Last week, I shared a recent trip I made to a place called Rodney, Mississippi. The purpose of this follow up is to "tie up some loose ends."

If you missed the first chapters of my story, you may want to read them before you read this last one (I promise, it really is the LAST one).

A Place Called Rodney

The Rise and Fall of the Rodney Presbyterian Church

A Visit to Rodney, MS: The Cemetery

In my previous posts, I forgot to include my pictures of what remains of another old building in Rodney — the Alston Grocery Store. I'm sure that during its heyday, the old general store was the center of activity in the little community. It was opened by the Alston family in 1915, but has been closed for many years.

Here is what remains of the store today ...

I love the rusty old gas pump, and can just imagine the stories it could tell about the townspeople who lived during that era of Rodney's history — if only it could talk!

Down the road a little and across the street from the grocery store are these dilapidated buildings, one of which I believe was a drugstore.

Due to the interest expressed by several of my readers, I would also like to take this opportunity to share a few additional facts about Rodney's history, which I purposely omitted in my previous posts, for the sake of brevity.

Rodney was originally settled by the French in 1763, and named Petit Gouffre meaning "Little Gulf." The town was later renamed Rodney in 1828, in honor of Judge Thomas Rodney.

Thomas Rodney was born June 4, 1744, to a wealthy family with political ties. He served as a Continental Congressman from Delaware, and a Justice of the Delaware Supreme Court until 1803, at when President Jefferson appointed him as the chief justice for the Mississippi Territory. Judge Rodney bought land in what was then Jefferson County, Mississippi, and moved to Natchez to assume his new duties as the senior federal judge for the Mississippi Territory, from 1803 to 1811. Judge Rodney died January 2, 1811, at Natchez. He was the younger brother of Caesar Rodney, Revolutionary President of Delaware, who was one of the signers of the Declaration of Independence.

During its heyday, Rodney was host to many notable visitors, including Andrew Jackson, Henry Clay, and Zachary Taylor. Taylor was so taken by the area that he purchased Cypress Grove Plantation, complete with 81 slaves, in 1842.

I found it interesting that it was around this time that Taylor's daughter, Sarah, eloped with Lt. Jefferson Davis, much to her father's dismay. In 1861, Jefferson Davis would become President of the Confederacy.

Although Rodney entertained some important political figures, one of its own residents made quite a name for himself. Dr. Haller Nutt, a native of Virginia, came to Rodney in 1815. Dr. Nutt was a successful cotton planter and plantation owner in Mississippi, and developed a strain of cotton that would lead to the South's becoming the cotton kingdom of the world. He also improved Eli Whitney's cotton gin by connecting the gin to steam power.

Haller Nutt became a very wealthy man, and he and his wife Julia had 11 children.
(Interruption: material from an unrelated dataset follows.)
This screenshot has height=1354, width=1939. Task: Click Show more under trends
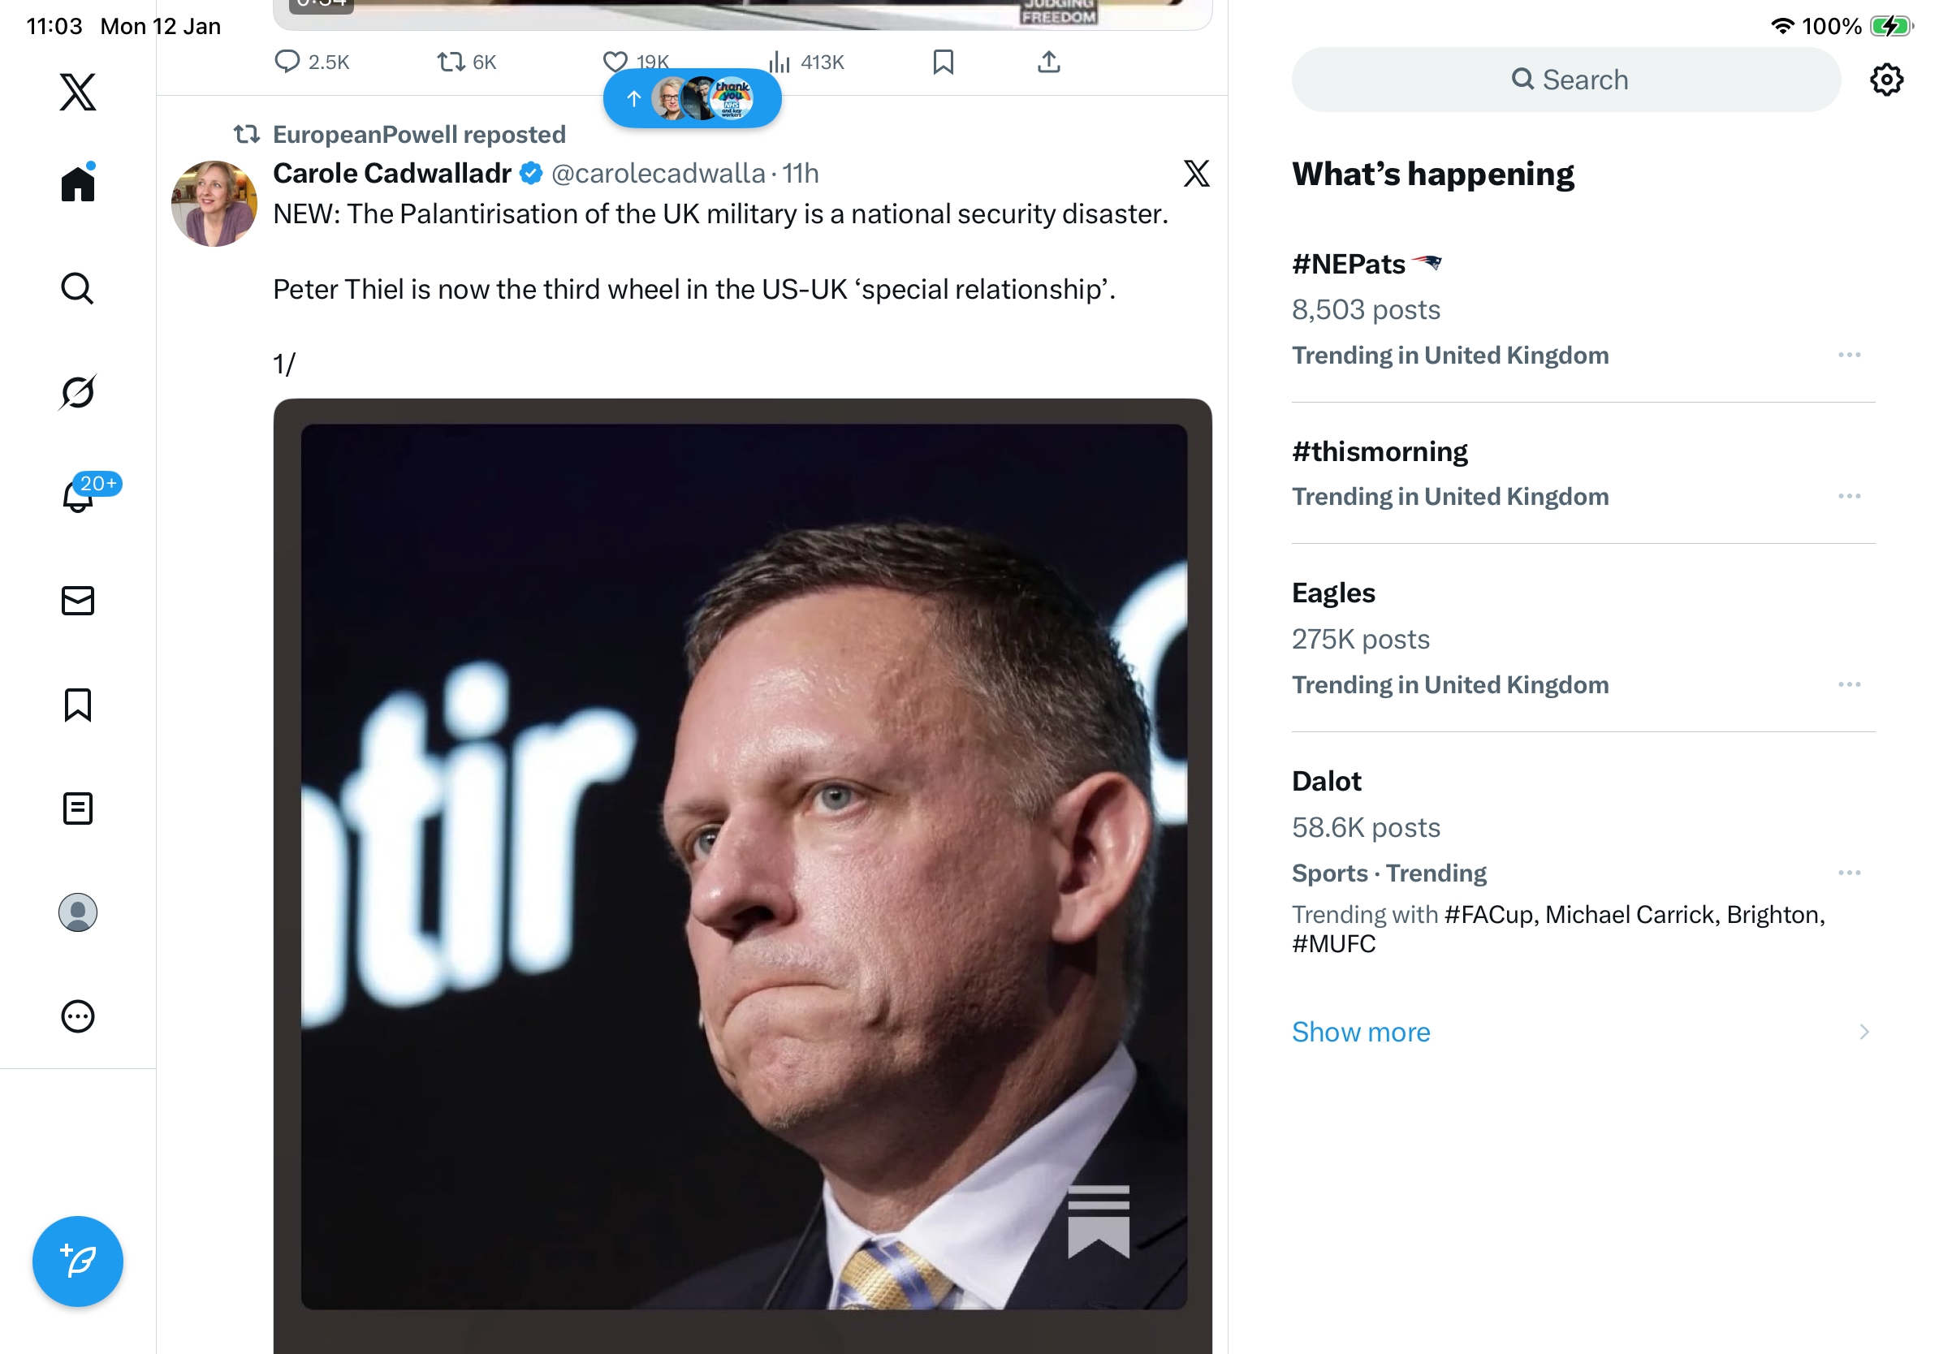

In 1860, Dr. Nutt began construction on Longwood Plantation in Natchez, and that's another story I would like to tell someday.

If you are ever in the Vicksburg or Natchez area, I hope you will put Rodney on your "Places to See" list. There are several other Mississippi historical treasures nearby — Port Gibson: The town "too beautiful to burn" during the Civil War; the truly awesome Ruins of Windsor; and, of course, the Vicksburg National Military Park — so, it would be well worth your time to wander off the beaten path to explore them all.


Deb said...

you should really write a travel make us feel like we are walking along right next to you...

Anonymous said...

Janie...I've certainly enjoyed your photos of Rodney. The photos are amazing. Interesting to imagine the town as it was.

Janie said...

Thanks once more for your wonderful blog. I love history. We have been talking about a trip ti Mississippi this summer. My husband's family roots sprang up there. Definitely will keep these places on our list.

Jenni said...

I was so excited to see that you had taken another look at Rodney, today, and couldn't wait to read it. How interesting that all of those important people walked the now dusty streets...
My brother - in - law's family is related to Henry Clay....
Thanks for the postscript today. Hmmm. One question: "I wonder where Janie will lead us next, when her feet and lens go wandering?"

I can't wait! (But I enjoy ALL of your posts; the flowers, the plants, the little creatures great and small, and glimpses of your lovely home) Thanks for sharing,

andrew1860 said...

This old Grocery Store reminds me of the movie "Fried green tomatoes".